*TASK DETAILS*: Beginning with the line that contains "The width and height of the screenshot is (895, 402).", copy each subsequent line of the data below through the last one, including both ends but not the pictures.

*** Opening EXCERPTED RECORDS ***

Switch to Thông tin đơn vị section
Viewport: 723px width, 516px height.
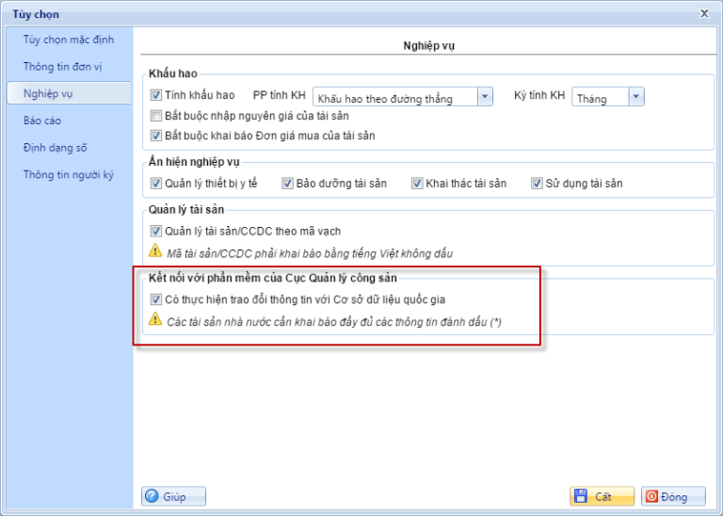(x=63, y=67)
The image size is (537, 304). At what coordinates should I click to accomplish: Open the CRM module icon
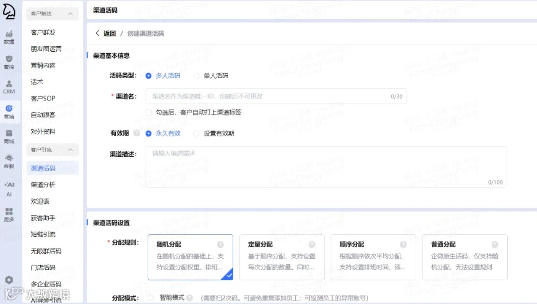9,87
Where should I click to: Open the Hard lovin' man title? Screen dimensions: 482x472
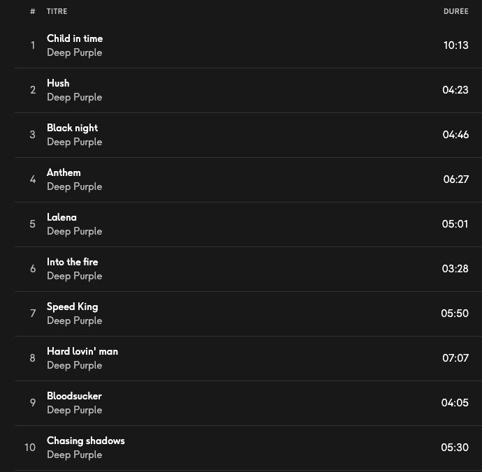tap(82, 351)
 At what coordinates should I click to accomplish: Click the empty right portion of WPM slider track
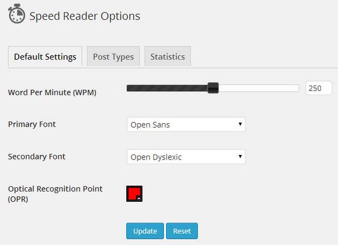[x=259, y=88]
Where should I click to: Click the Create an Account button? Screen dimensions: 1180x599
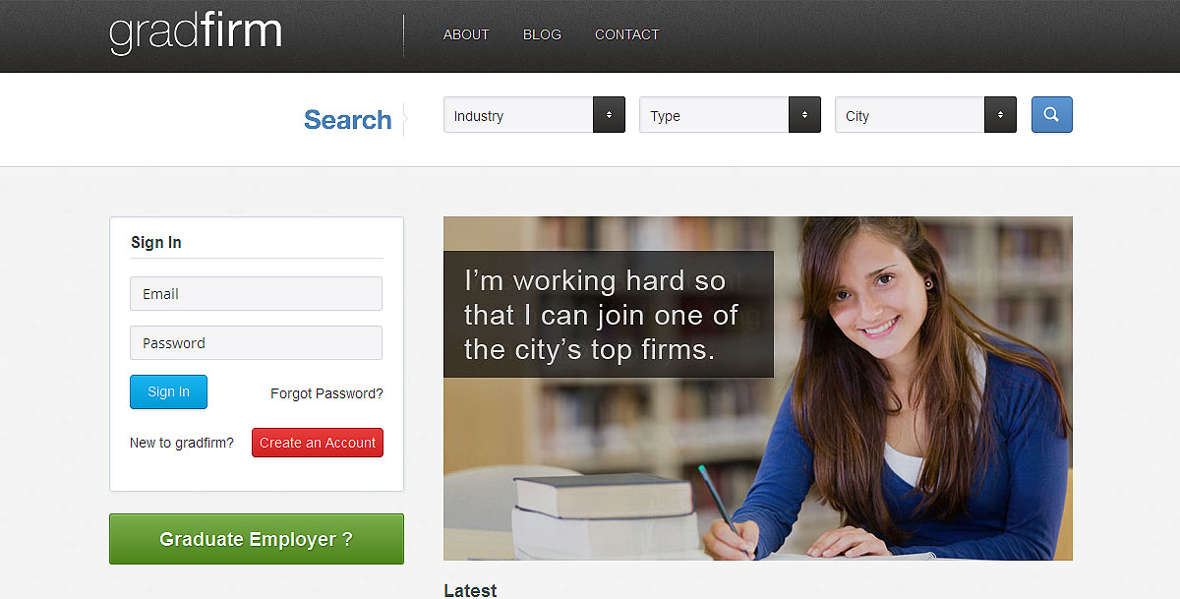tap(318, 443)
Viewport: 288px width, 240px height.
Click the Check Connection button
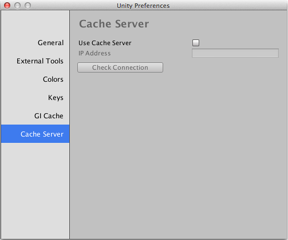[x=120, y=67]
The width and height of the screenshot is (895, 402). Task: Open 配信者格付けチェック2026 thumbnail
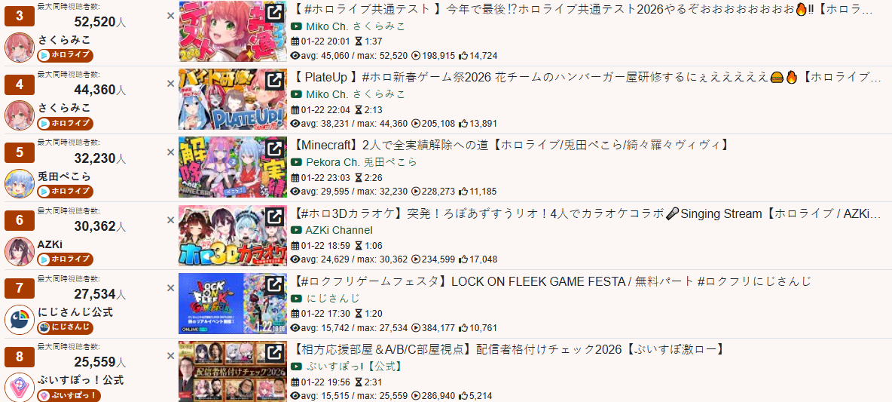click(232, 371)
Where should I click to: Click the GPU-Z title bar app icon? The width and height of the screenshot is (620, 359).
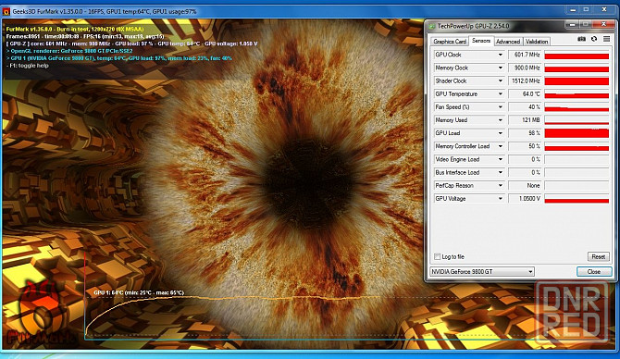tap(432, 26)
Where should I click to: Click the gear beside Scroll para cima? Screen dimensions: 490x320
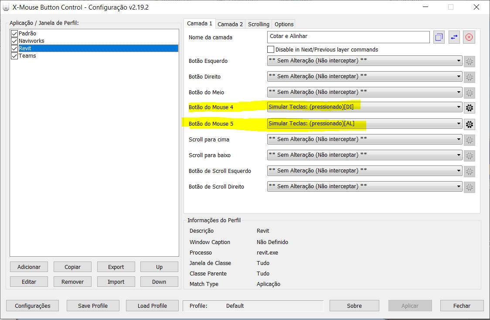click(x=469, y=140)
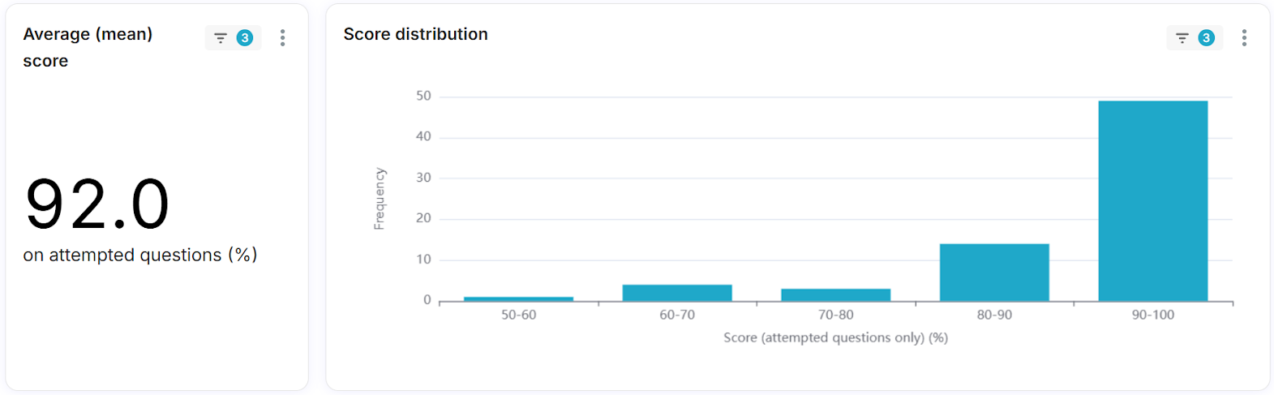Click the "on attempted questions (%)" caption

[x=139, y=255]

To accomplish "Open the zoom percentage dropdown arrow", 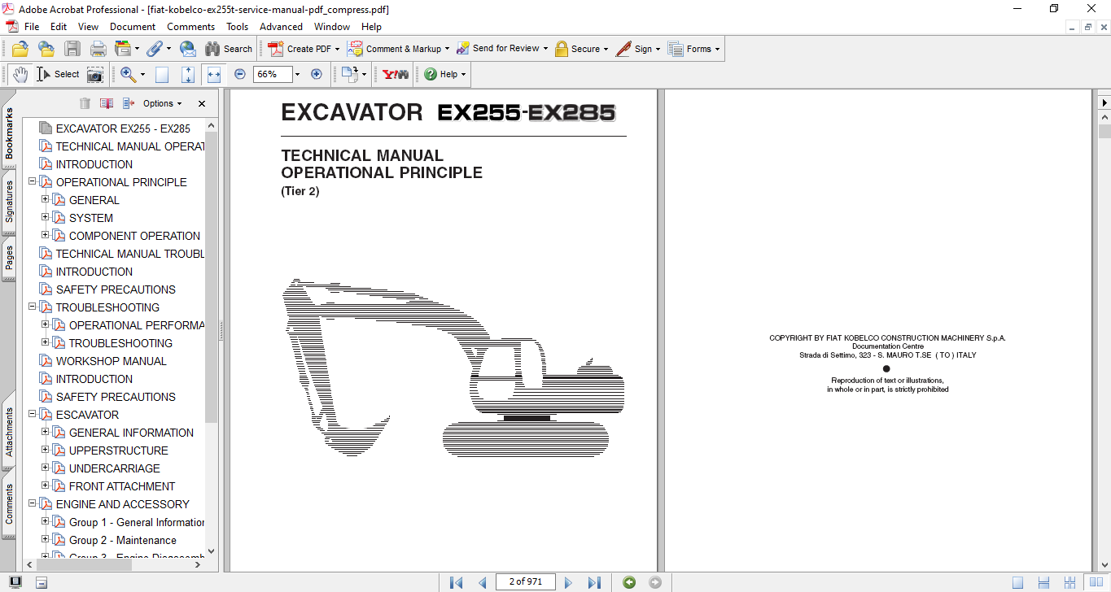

*** Closing EXCERPTED RECORDS ***

*RESPONSE TO THE TASK*:
The width and height of the screenshot is (895, 402). Task: Open 配信者格付けチェック2026 thumbnail
click(232, 371)
Where should I click to: Click the GPU-Z title bar app icon? The width and height of the screenshot is (620, 359).
tap(432, 26)
Where should I click to: Click the gear beside Scroll para cima? Screen dimensions: 490x320
click(x=469, y=140)
Click the "on attempted questions (%)" caption

[x=139, y=255]

To accomplish "Open the zoom percentage dropdown arrow", 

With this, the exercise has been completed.